Goal of the exercise: Copy out the records word for word, starting at the line that contains "Open the Simultaneous Files dropdown arrow" and continuing down to the line that contains "point(36,576)", both lines included.

*-*-*

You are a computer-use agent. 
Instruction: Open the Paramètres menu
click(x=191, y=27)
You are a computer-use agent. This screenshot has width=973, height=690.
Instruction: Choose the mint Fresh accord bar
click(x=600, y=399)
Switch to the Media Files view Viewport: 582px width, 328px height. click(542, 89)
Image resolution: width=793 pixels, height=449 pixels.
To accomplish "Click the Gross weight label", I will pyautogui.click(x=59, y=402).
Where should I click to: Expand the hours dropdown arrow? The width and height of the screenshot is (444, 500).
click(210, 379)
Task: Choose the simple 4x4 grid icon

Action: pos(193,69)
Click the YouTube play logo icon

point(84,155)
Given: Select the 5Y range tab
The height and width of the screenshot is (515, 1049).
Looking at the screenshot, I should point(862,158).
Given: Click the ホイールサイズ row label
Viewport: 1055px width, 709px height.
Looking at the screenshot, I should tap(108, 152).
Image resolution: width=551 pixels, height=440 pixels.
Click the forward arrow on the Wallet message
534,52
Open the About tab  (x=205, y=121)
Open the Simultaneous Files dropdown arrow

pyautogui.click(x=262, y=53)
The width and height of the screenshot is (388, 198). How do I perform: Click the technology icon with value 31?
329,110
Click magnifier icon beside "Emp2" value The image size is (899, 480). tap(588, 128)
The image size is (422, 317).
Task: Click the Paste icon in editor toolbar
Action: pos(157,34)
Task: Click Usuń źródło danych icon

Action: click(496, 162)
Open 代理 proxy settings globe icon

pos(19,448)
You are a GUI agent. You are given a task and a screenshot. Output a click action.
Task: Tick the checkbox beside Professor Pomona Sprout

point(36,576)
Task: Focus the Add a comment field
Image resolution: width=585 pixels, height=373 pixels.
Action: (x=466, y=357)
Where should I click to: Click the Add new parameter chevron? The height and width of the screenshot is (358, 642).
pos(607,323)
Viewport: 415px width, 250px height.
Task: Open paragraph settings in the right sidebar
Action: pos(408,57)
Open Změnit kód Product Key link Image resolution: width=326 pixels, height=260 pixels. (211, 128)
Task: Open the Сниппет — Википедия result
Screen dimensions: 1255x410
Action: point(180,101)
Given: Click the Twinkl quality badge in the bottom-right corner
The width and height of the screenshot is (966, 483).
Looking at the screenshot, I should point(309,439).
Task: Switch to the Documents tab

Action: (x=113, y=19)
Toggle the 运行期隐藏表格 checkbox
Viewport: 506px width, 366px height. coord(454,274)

*-*-*

In response:
Open the Simultaneous Files dropdown arrow

pyautogui.click(x=262, y=53)
The width and height of the screenshot is (388, 198). How do I perform: Click the technology icon with value 31?
329,110
Click magnifier icon beside "Emp2" value The image size is (899, 480). tap(588, 128)
The image size is (422, 317).
Task: Click the Paste icon in editor toolbar
Action: pos(157,34)
Task: Click Usuń źródło danych icon

Action: click(496, 162)
Open 代理 proxy settings globe icon

pos(19,448)
You are a GUI agent. You are given a task and a screenshot. Output a click action.
Task: Tick the checkbox beside Professor Pomona Sprout

point(36,576)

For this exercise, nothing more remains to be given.